╭──
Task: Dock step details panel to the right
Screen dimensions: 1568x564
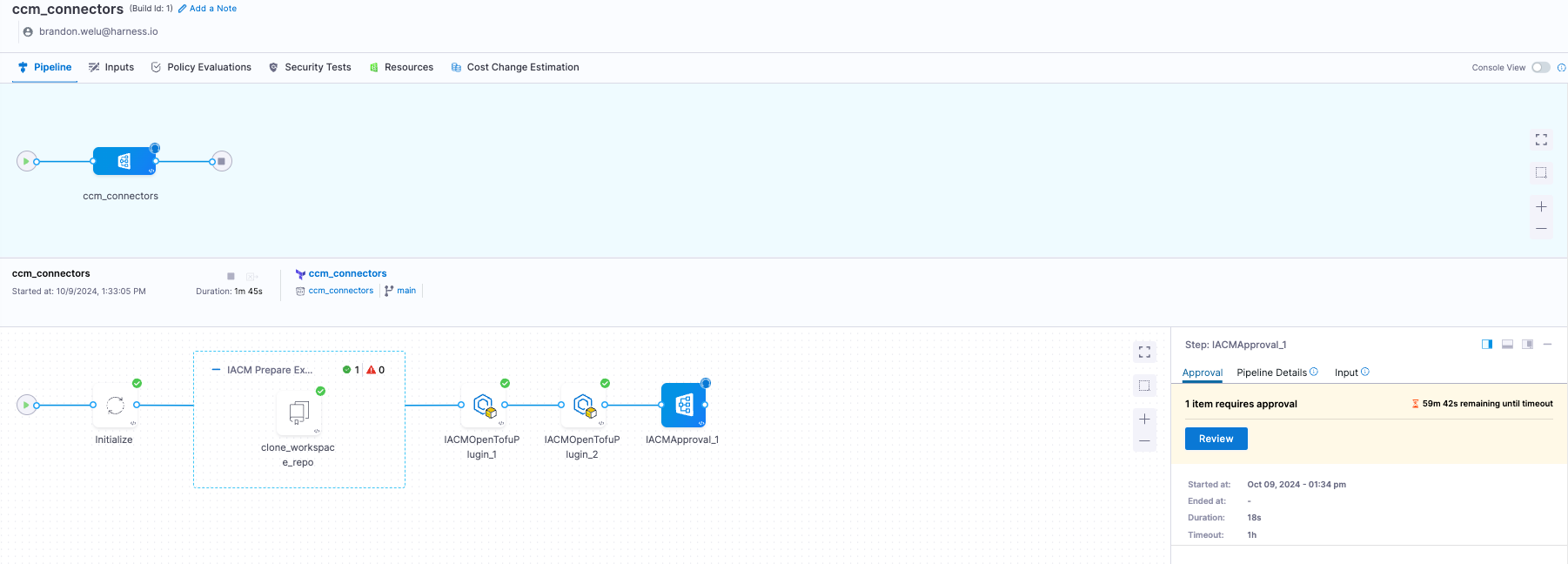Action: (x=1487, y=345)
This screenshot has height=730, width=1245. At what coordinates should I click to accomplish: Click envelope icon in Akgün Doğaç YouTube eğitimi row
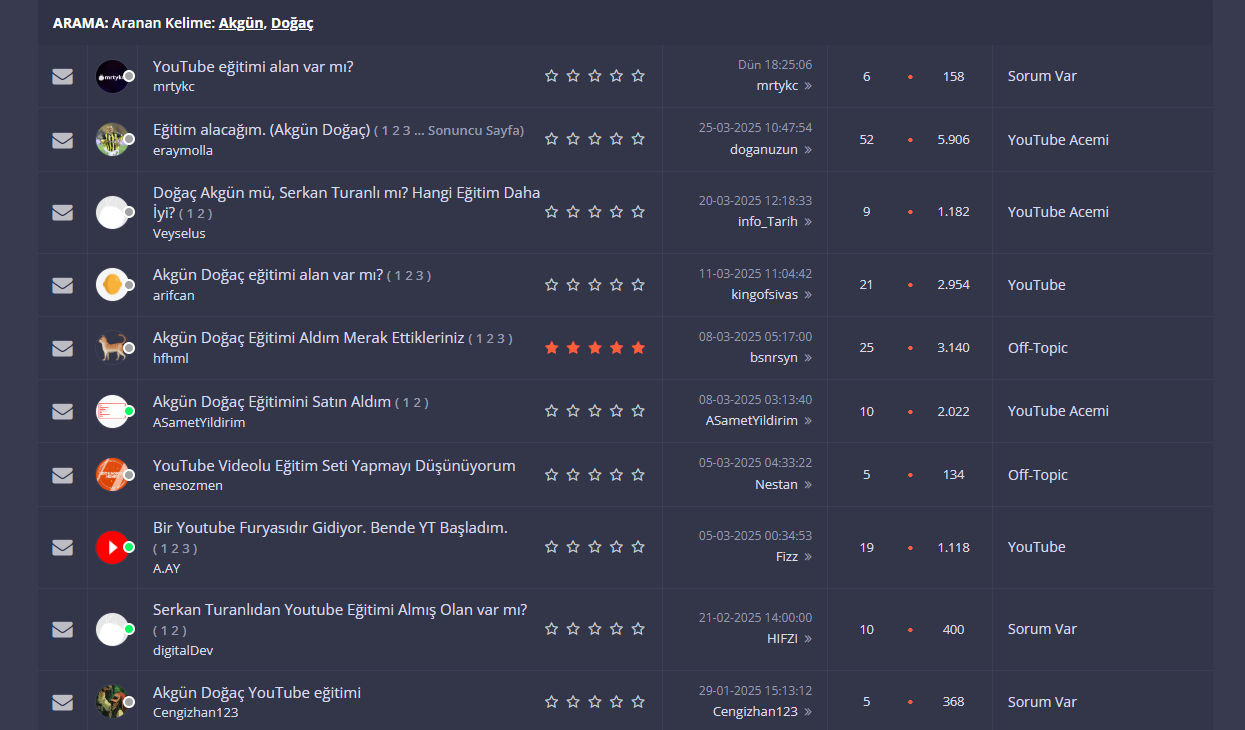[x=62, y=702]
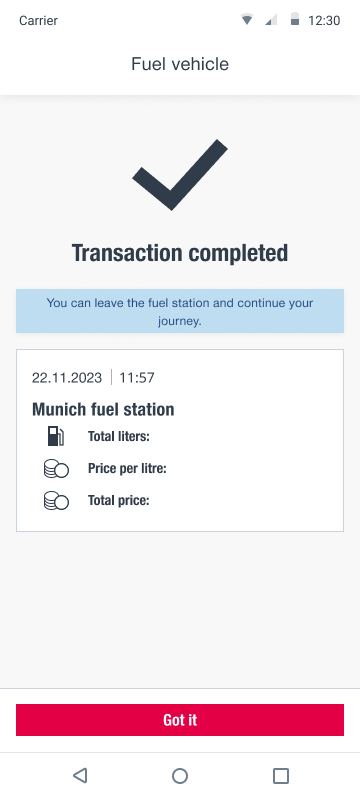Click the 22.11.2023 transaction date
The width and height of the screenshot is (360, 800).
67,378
╰──
Write out the records above exactly as they appear, leaving out any pictures.

## Written reply
Task: Dock step details panel to the right
Screen dimensions: 1568x564
Action: (x=1487, y=345)
This screenshot has height=730, width=1245. At what coordinates should I click to accomplish: Click envelope icon in Akgün Doğaç YouTube eğitimi row
[x=62, y=702]
Click the 22.11.2023 transaction date
The width and height of the screenshot is (360, 800).
67,378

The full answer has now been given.